Photo: Getty Images/iStockphoto

Ils sont de toutes les tribunes, mais leur voix n’a pas toujours l’impact qu’ils souhaiteraient: élus et chercheurs feront le point mercredi soir au cours de la soirée d’ouverture de l’École d’été de l’Institut du Nouveau Monde (INM).

La voix d’un politicien prend un sens particulier lorsqu’il permet d’atteindre les plus hauts consensus de la société, soutient d’emblée la députée de Québec solidaire (QS), Manon Massé, qui sera de ce débat portant sur les voix publiques à l’INM. «La loi sur les soins de fin de vie, c’est un bel exemple [des élus de différents partis] qui travaillent main dans la main pour le bien-être de la population», illustre-t-elle.

Mme Massé se désole toutefois des limites imposées aux partis à contre-courant comme le sien, moins écoutés par les grands médias, dit-elle. «Dès qu’on a demandé de trouver des moyens de sortir le Québec de [sa dépendance au] pétrole, les éditorialistes et les autres politiciens ont discrédité notre discours», regrette la députée.

Elle croit ainsi qu’une refonte majeure du mode de scrutin est nécessaire afin de mieux représenter la voix citoyenne actuellement distorsionnée à l’Assemblée nationale, dit-elle. Une opinion appuyée par le chercheur et économiste de l’UQAM Éric Pineault qui sera également du panel de l’INM. «Plus fondamentalement, il faut se demander quelle est la place accordée au débat public dans notre société», ajoute-t-il.

«Des fois, les médias m’invitent à intervenir sur des questions pour lesquelles je n’ai aucune expertise, juste parce qu’on aime les visages familiers. C’est le piège de l’intellectuel.» -Éric Pineault, économiste et chercheur à l’Université du Québec à Montréal, qui estime que cette pratique nuit au débat public.

Lui qui se présente comme «intellectuel public» en participant aux tribunes télé et radio, estime également que ses propos de chercheur détachés de la partisanerie permettent d’approfondir les débats de société et de sortir du cadre établi pour comprendre les phénomènes de société.

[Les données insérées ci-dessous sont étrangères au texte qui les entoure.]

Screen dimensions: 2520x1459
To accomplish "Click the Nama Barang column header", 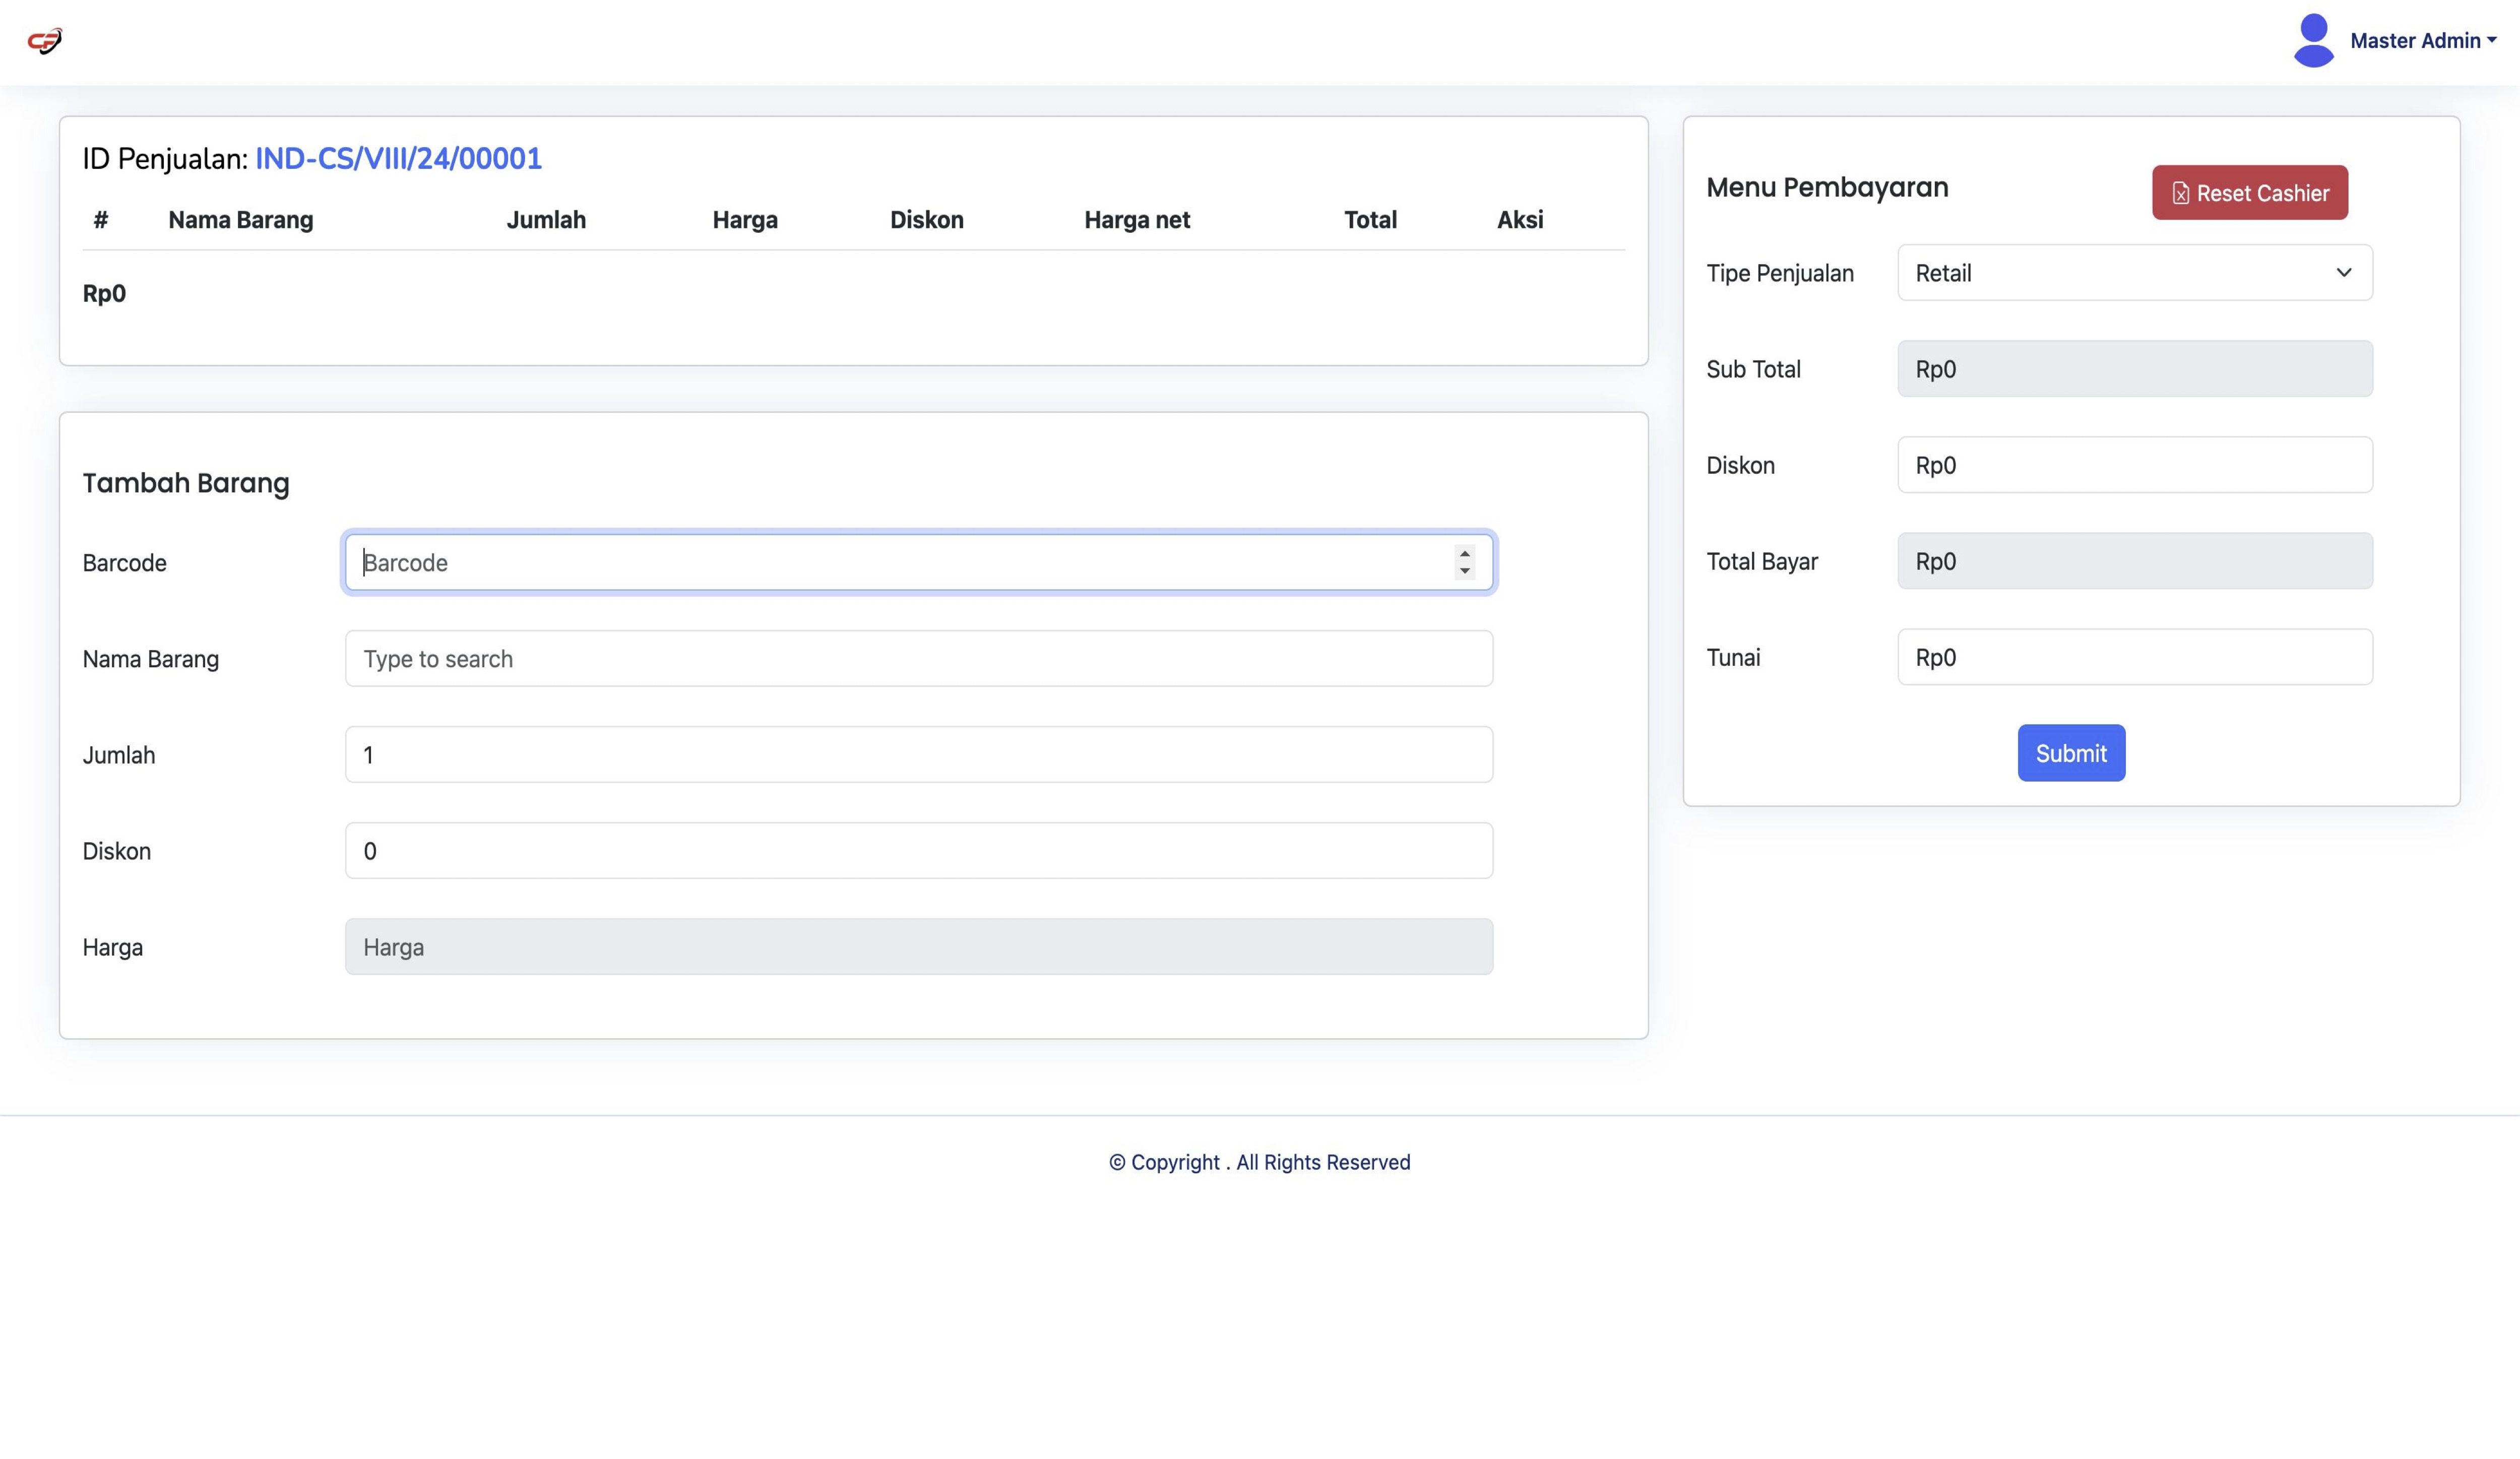I will pyautogui.click(x=240, y=220).
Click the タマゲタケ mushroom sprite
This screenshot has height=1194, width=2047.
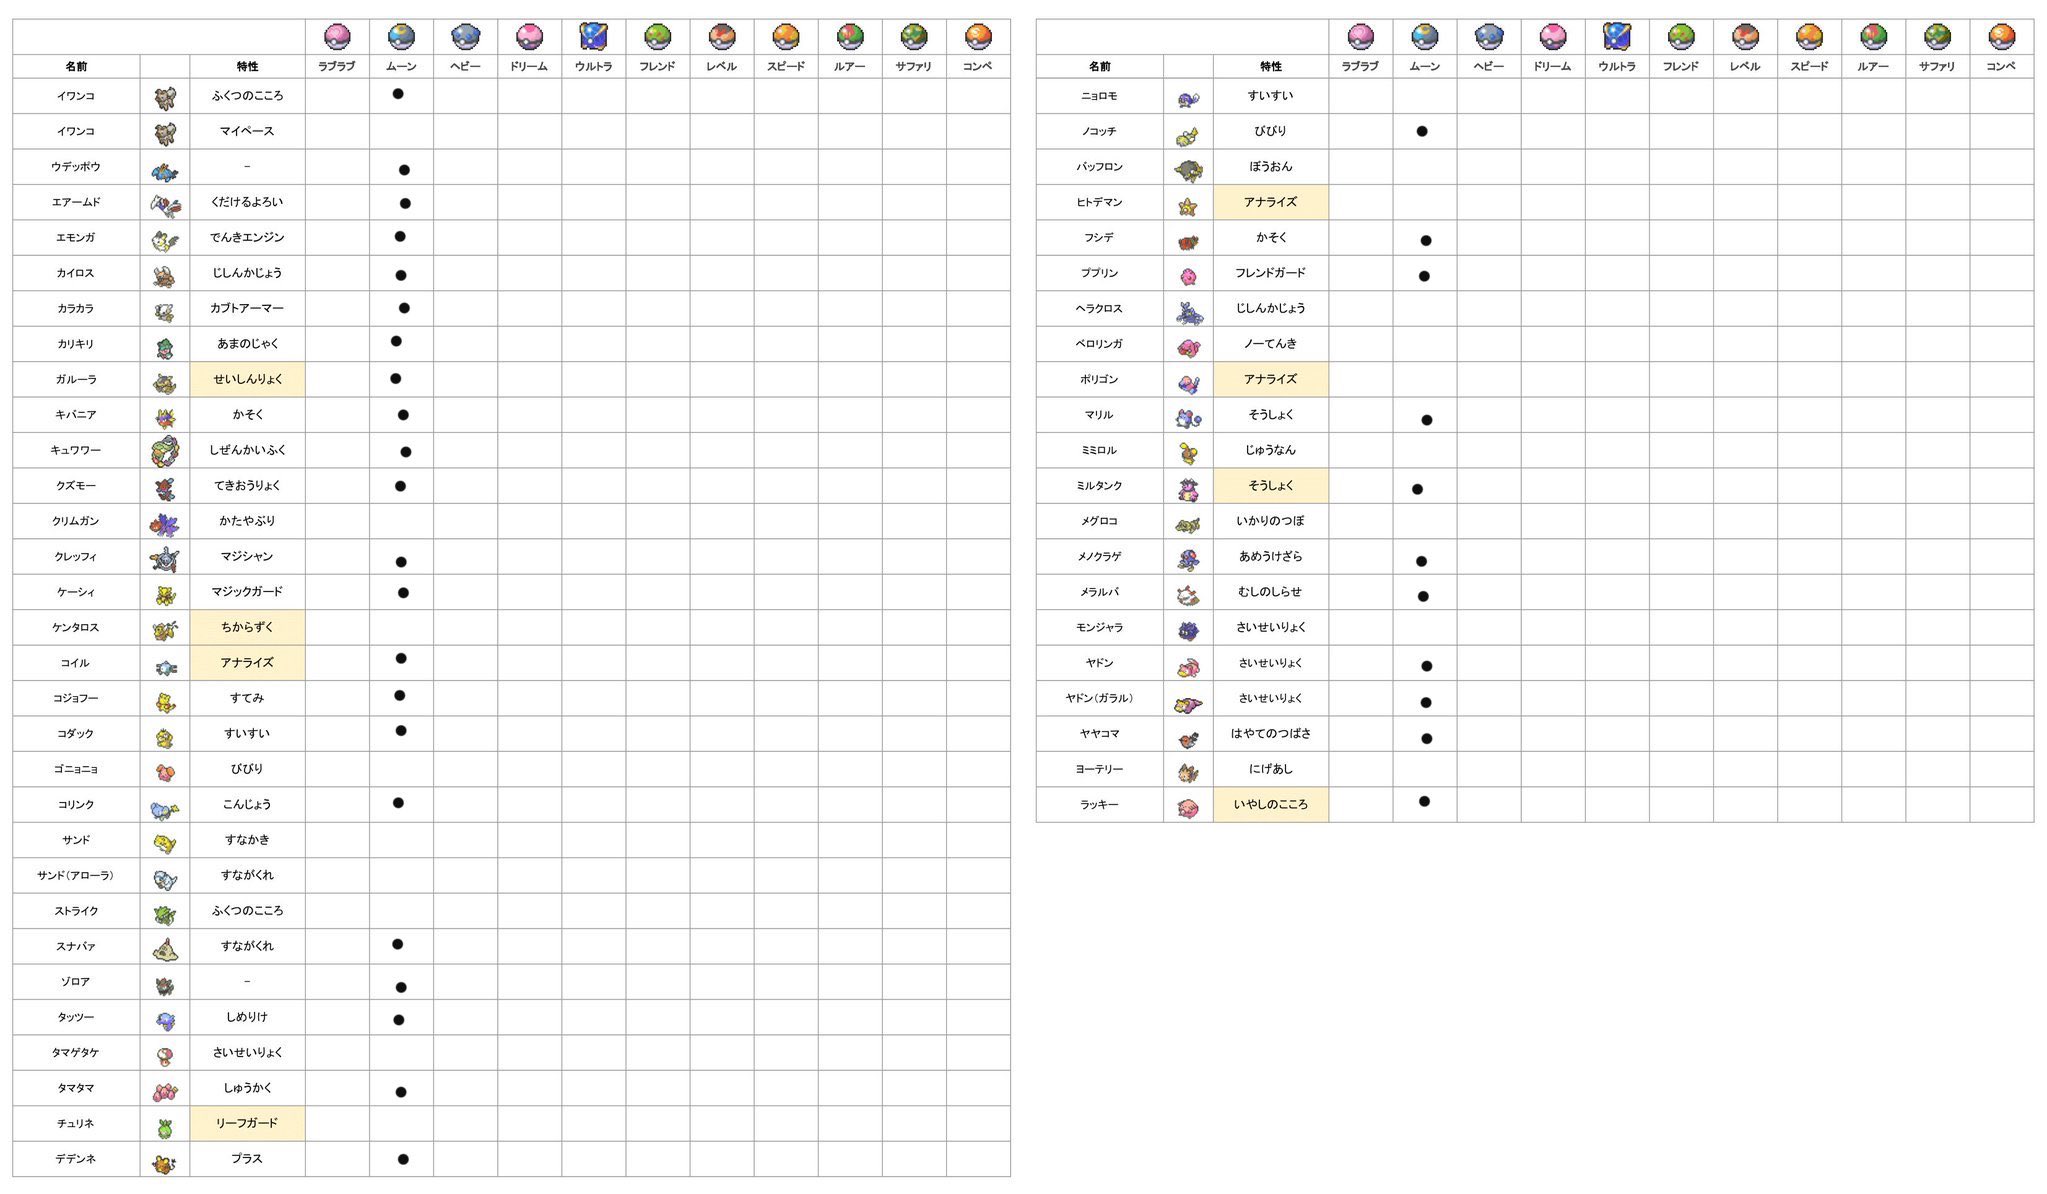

Mais ce cadre «gauche/droite» imposé par les médias est un «poids» majeur pour son travail, dit-il. «Sur certains sujets, tu ne peux pas être pour ou contre, c’est juste une question d’avoir du recul et d’analyser le sujet. Dès qu’on tente de parler d’enjeux plus complexes que ce à quoi les médias sont habitués, ils me ramènent à des sujets plus familiers», se désole le chercheur.